Al Qaeda’s Resurgence in Pakistan

 

  • Pakistani authorities reportedly have remanded to U.S. custody roughly 500 wanted Al Qaeda fugitives to date, including some senior alleged operatives. However, despite clear successes in disrupting Al Qaeda and affiliated networks in Pakistan since 2001, there are increasing signs that Al Qaeda is resurgent on Pakistani territory
  • Al Qaeda founder Osama Bin Laden and his lieutenant, Egyptian Islamic radical leader Ayman al-Zawahri, are believed by many to be hiding somewhere in Pakistan’s western border region. Pakistani officials reject such suspicions and generally insist there is no evidence to support them, but numerous U.S. officials have suggested otherwise.

 

Infiltration Into Afghanistan

 

  • Tensions between the Kabul and Islamabad governments — which stretch back many decades — have at times reached alarming levels in recent years, with top Afghan officials accusing Pakistan of manipulating Islamic militancy in the region to destabilize Afghanistan.
  • The Pakistani Taliban differ from their Afghan brethren in several respects, perhaps most significantly in a lack of organization and cohesion, and they possess no unified leadership council.

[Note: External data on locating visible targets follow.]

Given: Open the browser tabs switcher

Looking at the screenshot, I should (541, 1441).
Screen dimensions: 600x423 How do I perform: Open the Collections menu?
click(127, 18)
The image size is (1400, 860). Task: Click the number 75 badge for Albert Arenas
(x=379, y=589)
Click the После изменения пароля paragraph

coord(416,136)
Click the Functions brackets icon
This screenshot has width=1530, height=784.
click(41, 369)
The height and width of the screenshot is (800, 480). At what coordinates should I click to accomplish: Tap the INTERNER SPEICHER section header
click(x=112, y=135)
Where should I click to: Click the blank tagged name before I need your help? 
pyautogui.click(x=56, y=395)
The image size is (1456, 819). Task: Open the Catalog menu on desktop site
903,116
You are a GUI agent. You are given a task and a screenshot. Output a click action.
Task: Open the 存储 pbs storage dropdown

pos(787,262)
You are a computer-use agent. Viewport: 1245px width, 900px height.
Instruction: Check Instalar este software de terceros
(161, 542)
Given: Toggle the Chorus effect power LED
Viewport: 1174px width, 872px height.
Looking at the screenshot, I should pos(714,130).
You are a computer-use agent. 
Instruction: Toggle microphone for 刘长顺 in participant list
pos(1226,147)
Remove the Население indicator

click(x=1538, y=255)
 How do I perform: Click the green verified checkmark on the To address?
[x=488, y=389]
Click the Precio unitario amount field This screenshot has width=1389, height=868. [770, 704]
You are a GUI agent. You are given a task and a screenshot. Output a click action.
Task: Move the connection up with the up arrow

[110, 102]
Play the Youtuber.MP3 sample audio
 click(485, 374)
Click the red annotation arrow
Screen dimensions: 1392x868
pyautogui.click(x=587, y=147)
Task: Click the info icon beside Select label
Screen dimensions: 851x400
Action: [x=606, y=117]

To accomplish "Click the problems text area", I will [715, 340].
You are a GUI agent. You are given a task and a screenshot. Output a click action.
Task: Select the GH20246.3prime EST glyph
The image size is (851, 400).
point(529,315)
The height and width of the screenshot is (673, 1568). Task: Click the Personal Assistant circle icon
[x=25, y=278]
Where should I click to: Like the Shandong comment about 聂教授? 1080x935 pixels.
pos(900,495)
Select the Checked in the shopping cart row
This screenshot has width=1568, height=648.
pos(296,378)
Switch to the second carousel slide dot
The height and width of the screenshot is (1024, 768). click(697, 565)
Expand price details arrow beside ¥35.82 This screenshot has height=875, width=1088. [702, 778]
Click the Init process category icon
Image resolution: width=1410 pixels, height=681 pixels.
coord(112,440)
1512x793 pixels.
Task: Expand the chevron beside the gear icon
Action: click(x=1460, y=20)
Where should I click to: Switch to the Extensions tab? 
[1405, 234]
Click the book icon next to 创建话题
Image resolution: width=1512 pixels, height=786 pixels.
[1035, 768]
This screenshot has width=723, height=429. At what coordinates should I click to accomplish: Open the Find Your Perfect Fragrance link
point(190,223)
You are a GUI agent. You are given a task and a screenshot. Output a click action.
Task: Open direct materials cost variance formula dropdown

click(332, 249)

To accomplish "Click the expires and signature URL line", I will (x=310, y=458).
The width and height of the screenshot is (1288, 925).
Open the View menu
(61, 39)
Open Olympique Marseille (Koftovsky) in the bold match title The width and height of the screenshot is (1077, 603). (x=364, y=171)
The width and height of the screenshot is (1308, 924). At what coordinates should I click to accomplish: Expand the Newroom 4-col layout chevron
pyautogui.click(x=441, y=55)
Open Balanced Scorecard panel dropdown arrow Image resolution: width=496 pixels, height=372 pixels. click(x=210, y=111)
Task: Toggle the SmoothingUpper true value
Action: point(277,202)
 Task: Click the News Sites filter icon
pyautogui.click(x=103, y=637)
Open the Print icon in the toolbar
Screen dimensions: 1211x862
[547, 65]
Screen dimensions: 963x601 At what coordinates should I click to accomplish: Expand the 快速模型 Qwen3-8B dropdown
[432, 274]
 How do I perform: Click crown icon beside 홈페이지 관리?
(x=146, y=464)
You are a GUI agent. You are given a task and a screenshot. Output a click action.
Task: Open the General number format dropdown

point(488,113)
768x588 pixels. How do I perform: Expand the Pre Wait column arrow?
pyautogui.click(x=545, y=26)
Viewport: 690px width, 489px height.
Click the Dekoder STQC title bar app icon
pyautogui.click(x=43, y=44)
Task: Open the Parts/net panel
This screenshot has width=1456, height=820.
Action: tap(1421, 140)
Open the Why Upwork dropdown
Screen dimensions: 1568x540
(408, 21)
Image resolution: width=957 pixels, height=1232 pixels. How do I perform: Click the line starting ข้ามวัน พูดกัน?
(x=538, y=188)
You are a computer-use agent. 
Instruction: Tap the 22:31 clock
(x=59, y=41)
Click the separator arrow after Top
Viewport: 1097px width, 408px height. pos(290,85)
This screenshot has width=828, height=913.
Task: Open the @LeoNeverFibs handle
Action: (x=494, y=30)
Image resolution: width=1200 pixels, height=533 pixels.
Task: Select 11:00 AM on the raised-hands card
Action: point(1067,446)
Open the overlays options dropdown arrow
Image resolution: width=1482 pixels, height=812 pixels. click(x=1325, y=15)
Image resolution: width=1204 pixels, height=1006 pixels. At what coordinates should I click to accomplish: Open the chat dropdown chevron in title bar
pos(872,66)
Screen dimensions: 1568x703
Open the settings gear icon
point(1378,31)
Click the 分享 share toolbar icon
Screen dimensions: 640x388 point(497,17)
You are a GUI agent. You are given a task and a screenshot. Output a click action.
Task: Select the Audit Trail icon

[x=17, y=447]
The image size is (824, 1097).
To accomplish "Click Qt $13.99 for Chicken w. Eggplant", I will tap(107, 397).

Moreover, the Pakistani Taliban appear to have more limited objectives, in contrast with the Afghan Taliban who are struggling to regain national power in Kabul.
  • At the same time, however, both groups pledge fealty to a single leader — Mullah Omar — and both share fundamental policy objectives with regard to U.S. and other Western govt roles in the region.
  • One U.S. press report claimed that Pentagon documents from 2004 gave U.S. special forces in Afghanistan authority to enter Pakistani territory — even without prior notice to Islamabad — while in “hot pursuit” of Al Qaeda and Taliban fighters or to take direct action against “the Big 3”: Osama bin Laden, Ayman al Zawahri, or Mullah Omar. A Pakistani military spokesman called the report “nonsense” and denied there was any such arrangement.
  • As the U.S. presidential campaign gained momentum in late 2007, some candidates urged that U.S. forces should enter Pakistan to neutralize suspected Al Qaeda assets there; President Musharraf responded by saying he would consider such unauthorized crossing an invasion.